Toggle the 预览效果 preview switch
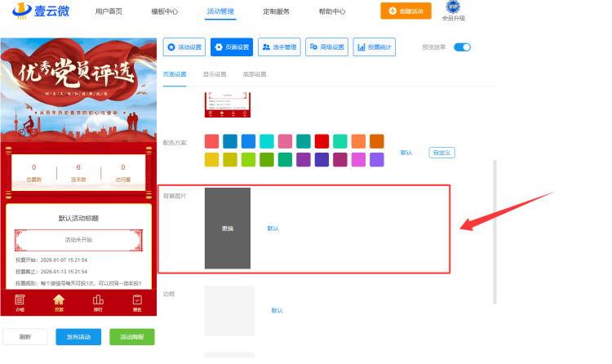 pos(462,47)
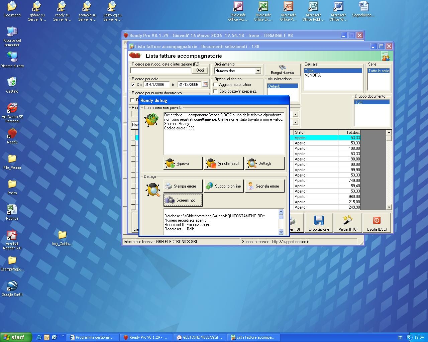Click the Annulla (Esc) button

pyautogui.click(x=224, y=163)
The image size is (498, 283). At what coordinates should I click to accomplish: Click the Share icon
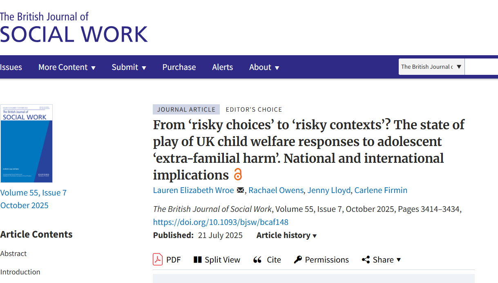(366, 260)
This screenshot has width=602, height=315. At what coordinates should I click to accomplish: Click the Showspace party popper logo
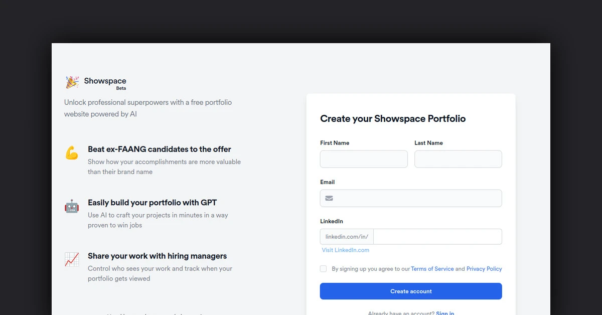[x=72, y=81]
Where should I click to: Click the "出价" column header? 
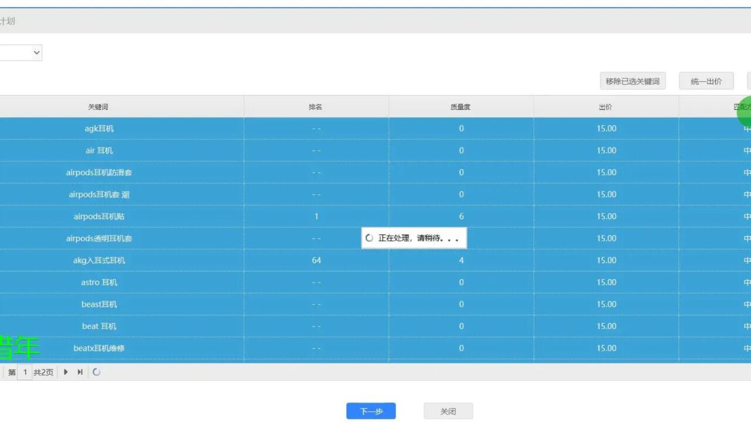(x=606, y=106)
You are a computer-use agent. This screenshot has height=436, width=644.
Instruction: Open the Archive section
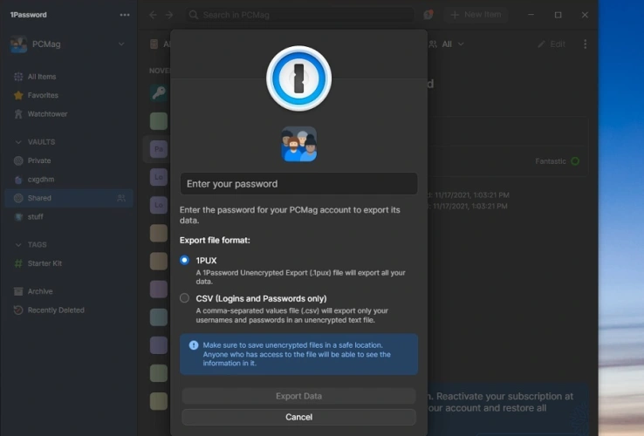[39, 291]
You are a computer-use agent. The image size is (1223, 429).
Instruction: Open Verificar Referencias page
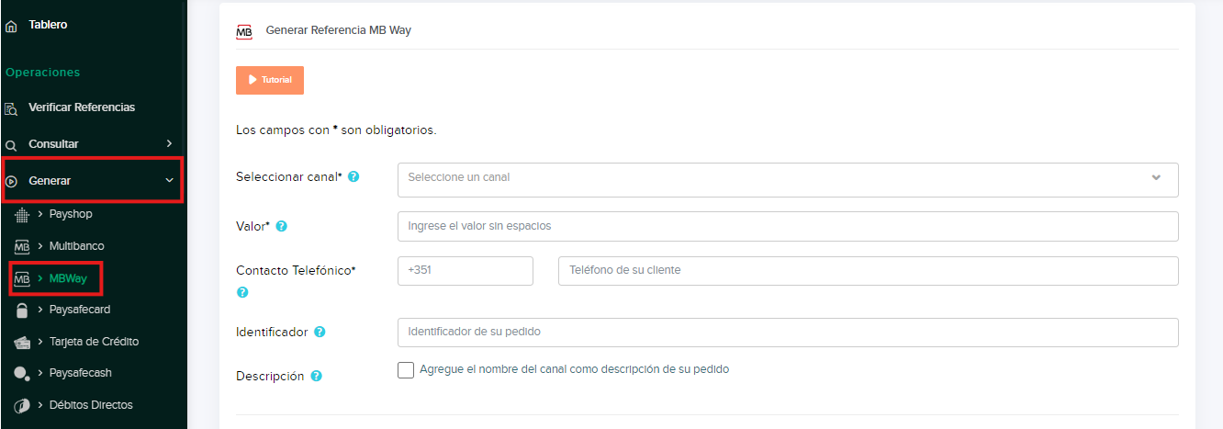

...

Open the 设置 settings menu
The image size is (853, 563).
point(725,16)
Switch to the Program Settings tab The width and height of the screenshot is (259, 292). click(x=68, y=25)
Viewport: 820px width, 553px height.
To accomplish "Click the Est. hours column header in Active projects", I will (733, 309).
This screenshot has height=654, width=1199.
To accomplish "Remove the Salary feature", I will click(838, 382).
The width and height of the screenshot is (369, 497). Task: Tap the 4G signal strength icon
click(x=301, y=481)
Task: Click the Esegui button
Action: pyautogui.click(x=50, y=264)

**Requirement**
Tally the lines in the records that contain the word "computer"; the answer is that number and nothing more.

**Result of this task**
2